Icha cepat-cepat mengusap air mata yang menetes keluar tanpa Icha sadari. "Siapa yang nangis coba? Gue cuma kelilipan, kok," elak Icha. Tidak mungkin ia mengaku begitu saja pada Ardo.

"Kelilipan apaan sampai segitunya?" Ardo menatap Icha terlalu dekat, hingga membuat Icha otomatis mendorong wajah Ardo menjauh.

"Kelilipan bola basket. Puas lo? Sana pergi, ah. Lo di mana-mana gangguin gue mulu." Icha bergeser dua bangku dari tempat duduknya semula. Ternyata jika dari dekat, aroma Ardo seperti citrus yang menyegarkan tetapi tidak baik buat jantung.

Ardo tersenyum manis, dengan lesung pipit yang kurang ajarnya makin menambah manis cowok itu. Icha cepat-cepat mengalihkan tatapannya.

Ardo berdiri dari duduknya dan berjalan ke arah lapangan basket. "Tanding basket sama gue ayo, Cha. Mau nggak? Kalau lo menang, lo nggak perlu beliin gue onde-onde itu. Tapi kalau gue yang menang, ada permintaan tambahan dari gue.
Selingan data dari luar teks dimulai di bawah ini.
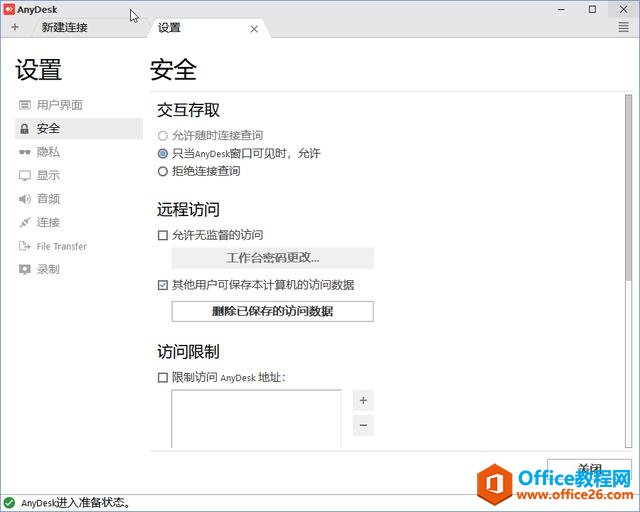Image resolution: width=640 pixels, height=512 pixels.
Task: Click the 删除已保存的访问数据 button
Action: click(272, 311)
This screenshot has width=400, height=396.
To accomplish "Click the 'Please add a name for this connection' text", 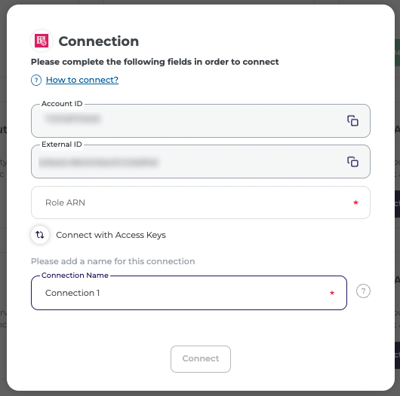I will 113,261.
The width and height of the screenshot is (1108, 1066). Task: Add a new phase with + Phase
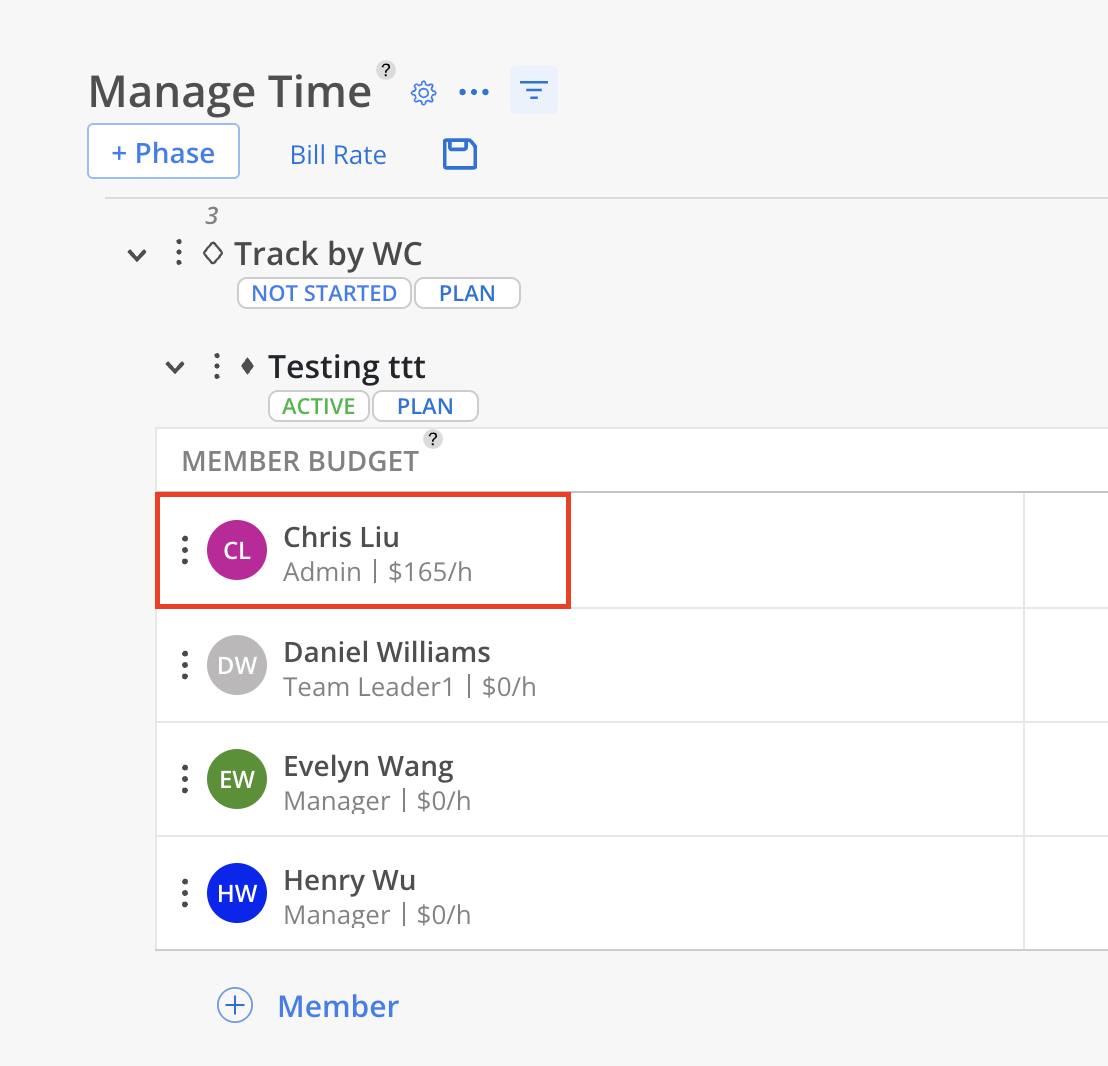(x=163, y=151)
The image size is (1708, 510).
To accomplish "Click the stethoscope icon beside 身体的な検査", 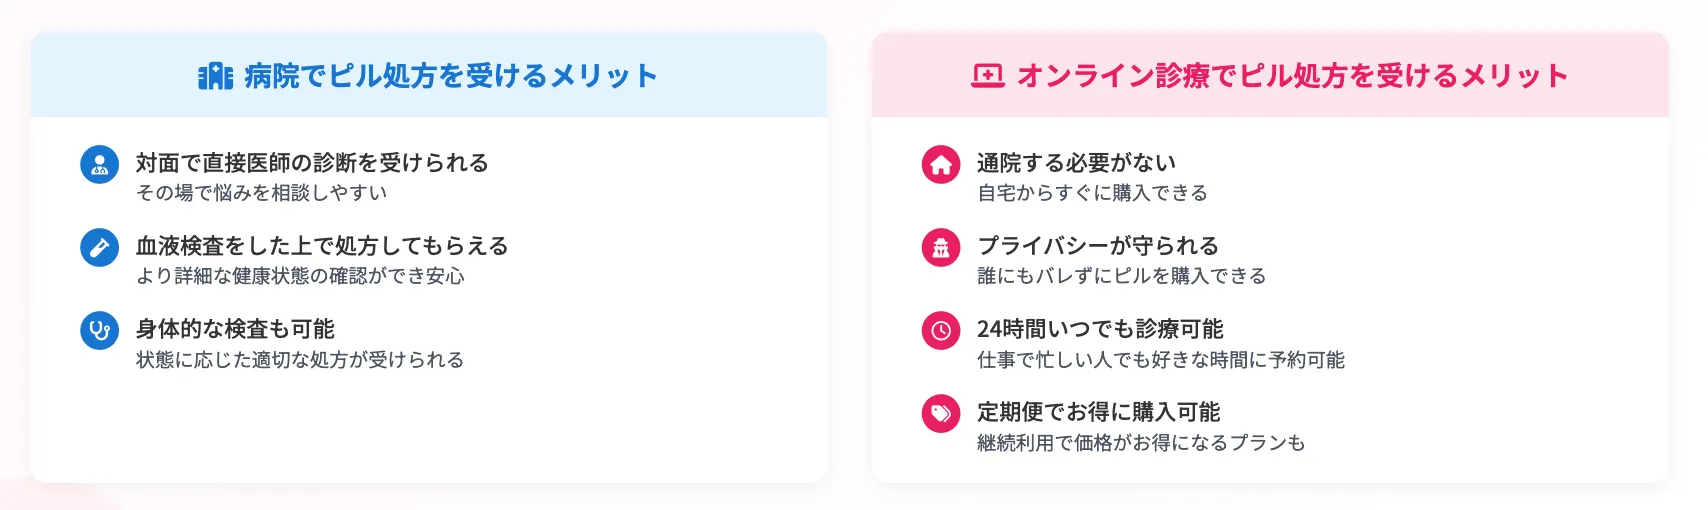I will [99, 330].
Gimana?"

"Oke, siapa takut. Gue pasti menang."

Tanpa pikir panjang Icha langsung menerima tantangan dari Ardo. Icha tidak pernah memikirkan jika keputusan spontannya kali ini adalah sebuah petaka.


----

Maaf banget, aku updatenya malem-malem kayak gini. Hari ini aku lagi sibuk karena mau ngurus wisuda, jadi nggak sempet update pagi. Malah tadi terlintas pengen apa berhenti nulis aja ya?? Hehehe nggak ah, aku masih sayang kalian.

Happy reading guys, love u...

Sorry, kalau banyak typo dan sebagainya.